3.2.1. PM10 and PM2.5

PM10 and PM2.5 had similar trends with no clear decreasing concentrations after the MCO was implemented in all cities (Fig. 1a and b). Moreover, peaks in concentrations were observed in Alor Star, Ipoh and Kota Kinabalu in the early part of the MCO while Kota Bharu had the highest peak during the MCO on April 7, 2020. A similar trend of PM10 and PM2.5 concentrations were determined for Kuala Lumpur and Seremban city. The highest mean of PM10 was recorded at Kota Bharu with a mean concentration of 26.7 μg m−3 (range 4.98–74.6 μg m−3) before the MCO and a mean concentration of 25.0 μg m−3 (range 3.95–203 μg m−3) during the MCO. For PM2.5, the highest mean was recorded at Kuala Lumpur for both before and during MCO period with a mean concentration of 18.6 μg m−3 and range of 0.26–133 μg m−3 for before the MCO period and a mean concentration of 19.3 μg m−3 and range of 0.24–172 μg m−3 during the MCO (Table S3). A reduction in PM10 concentrations during the MCO was recorded at all cities except Alor Star (which showed an increase of 11.2%) while for PM2.5 a reduction in concentrations was recorded for Kuantan (9.5% reduction), Kuching (4.6% reduction) and Kota Kinabalu (3.4% reduction). Statistical analysis (a t-test) showed that there were significant differences (r < 0.05) in PM10 and PM2.5 concentrations before and during the MCO period at all cities. We also examined the impact of MCO on the level of air quality using the difference in differences (DiD) model. For this analysis, 2019 data was used as a control group, while MCO was used as a treatment group. The result is shown in Table S4. Negative values of DiD suggested that there were reduction of air pollutant concentration after MCO was implemented. Cities such as Kota Kinabalu, Kuantan and Kuching recorded negative DiD values for PM10 while only Kuching had a negative DiD value for PM2.5 that suggested a decrease in concentration during MCO.

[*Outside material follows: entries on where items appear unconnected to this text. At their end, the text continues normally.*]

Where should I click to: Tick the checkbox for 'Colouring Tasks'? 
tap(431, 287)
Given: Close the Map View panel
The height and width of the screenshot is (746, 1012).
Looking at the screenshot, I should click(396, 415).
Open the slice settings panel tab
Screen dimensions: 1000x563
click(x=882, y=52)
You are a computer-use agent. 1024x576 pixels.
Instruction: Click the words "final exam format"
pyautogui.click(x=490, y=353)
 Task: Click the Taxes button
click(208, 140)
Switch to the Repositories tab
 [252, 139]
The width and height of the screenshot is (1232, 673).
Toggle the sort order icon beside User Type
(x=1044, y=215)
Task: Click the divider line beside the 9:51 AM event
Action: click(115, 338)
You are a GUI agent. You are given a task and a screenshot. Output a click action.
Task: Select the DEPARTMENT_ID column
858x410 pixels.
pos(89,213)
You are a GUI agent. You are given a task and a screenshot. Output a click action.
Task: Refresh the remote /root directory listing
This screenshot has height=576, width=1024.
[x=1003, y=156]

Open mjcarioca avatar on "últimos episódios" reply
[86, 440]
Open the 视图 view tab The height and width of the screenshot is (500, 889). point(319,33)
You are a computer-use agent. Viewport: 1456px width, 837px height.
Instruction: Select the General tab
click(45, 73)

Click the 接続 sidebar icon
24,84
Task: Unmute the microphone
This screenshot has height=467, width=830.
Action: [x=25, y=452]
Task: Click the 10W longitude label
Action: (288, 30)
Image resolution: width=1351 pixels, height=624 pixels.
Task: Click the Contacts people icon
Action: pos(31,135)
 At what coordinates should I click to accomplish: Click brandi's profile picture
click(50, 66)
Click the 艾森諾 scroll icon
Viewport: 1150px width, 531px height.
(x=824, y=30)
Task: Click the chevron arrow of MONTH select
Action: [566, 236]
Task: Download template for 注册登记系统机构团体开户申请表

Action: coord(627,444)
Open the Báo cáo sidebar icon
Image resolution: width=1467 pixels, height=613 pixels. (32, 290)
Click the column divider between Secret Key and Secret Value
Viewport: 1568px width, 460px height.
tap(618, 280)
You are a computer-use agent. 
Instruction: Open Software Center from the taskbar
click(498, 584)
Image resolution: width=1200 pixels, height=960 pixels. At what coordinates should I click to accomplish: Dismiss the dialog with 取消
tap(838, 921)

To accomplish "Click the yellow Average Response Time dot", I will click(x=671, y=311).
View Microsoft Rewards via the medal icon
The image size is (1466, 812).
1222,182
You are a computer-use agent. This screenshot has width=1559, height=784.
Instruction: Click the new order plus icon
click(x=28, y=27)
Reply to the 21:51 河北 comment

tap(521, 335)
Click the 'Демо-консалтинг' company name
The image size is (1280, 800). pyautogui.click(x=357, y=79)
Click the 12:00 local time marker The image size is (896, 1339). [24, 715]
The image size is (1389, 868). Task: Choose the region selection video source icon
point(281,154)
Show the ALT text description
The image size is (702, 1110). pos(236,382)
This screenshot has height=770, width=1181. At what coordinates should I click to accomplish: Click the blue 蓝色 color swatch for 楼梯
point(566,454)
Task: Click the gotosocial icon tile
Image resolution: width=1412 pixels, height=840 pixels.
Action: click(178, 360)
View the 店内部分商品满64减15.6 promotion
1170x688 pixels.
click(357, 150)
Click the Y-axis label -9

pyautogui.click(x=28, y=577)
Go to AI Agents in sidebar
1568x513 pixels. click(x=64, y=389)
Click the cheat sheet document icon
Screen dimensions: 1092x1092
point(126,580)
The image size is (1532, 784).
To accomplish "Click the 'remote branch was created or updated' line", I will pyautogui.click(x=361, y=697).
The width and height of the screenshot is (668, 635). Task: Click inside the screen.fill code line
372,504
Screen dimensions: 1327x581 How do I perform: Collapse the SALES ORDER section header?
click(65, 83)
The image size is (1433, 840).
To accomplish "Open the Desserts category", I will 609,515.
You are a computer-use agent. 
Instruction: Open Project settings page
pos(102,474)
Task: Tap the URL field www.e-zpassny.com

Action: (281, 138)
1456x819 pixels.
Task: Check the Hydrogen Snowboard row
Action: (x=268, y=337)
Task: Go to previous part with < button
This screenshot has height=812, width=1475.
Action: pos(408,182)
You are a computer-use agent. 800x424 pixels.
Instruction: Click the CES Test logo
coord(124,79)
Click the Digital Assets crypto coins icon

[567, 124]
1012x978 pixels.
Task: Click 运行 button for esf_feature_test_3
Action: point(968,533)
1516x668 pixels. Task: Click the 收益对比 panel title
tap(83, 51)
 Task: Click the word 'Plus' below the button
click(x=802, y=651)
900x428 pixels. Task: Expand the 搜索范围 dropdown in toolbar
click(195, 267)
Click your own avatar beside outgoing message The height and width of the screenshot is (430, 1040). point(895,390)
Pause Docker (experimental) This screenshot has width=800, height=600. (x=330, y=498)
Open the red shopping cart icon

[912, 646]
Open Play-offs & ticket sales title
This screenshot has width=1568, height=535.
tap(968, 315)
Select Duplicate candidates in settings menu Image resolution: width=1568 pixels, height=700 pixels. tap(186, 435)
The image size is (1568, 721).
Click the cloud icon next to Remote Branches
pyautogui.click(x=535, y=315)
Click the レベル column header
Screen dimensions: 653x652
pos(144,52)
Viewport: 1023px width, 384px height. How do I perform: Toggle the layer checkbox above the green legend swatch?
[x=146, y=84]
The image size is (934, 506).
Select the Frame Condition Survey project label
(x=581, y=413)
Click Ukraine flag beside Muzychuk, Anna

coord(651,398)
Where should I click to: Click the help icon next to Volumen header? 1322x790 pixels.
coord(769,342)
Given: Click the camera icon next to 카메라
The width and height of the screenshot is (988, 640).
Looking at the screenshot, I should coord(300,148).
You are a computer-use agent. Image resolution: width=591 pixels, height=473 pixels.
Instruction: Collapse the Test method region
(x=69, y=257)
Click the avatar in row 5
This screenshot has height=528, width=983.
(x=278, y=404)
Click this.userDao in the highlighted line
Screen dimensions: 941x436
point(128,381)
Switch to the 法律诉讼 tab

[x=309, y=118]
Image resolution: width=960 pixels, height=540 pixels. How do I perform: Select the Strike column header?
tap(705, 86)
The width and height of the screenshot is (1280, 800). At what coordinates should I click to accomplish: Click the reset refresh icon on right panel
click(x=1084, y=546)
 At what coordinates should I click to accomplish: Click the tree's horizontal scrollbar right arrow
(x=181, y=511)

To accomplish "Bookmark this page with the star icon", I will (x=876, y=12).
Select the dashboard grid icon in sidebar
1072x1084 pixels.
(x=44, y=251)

PM10 and PM2.5 concentrations were found to have peak concentrations at almost midnight in Alor Star, Ipoh, Kota Bharu and Kota Kinabalu while for Kota Bharu, a steady increase in concentrations was observed in the early morning followed by decreases until around 18:00 (Fig. 2a and b). Two clear peaks between 12:00 and 18:00 were observed for Kota Kinabalu before the MCO period with maximum values of 60 μg m−3 (PM10) and 40 μg m−3 (PM2.5). When comparing PM10 and PM2.5 concentrations between months, a clear reduction was observed only for Alor Star, Ipoh, Johor Bahru and Kota Kinabalu in April 2020 which is in the MCO period. PM10 and PM2.5 concentrations were also analysed for their variations during days in the week where, during the MCO, higher concentrations were observed on Wednesday in Alor Star and on Saturdays for Kota Bharu for both PM10 and PM2.5. Higher PM10 concentrations for all days were observed before the MCO compared to during the MCO in Kuantan, Kuching, Kota Kinabalu and Johor Bahru, while for PM2.5, higher concentrations were observed during the MCO compared to before the MCO for Alor Star and Kota Bharu for all days of the week.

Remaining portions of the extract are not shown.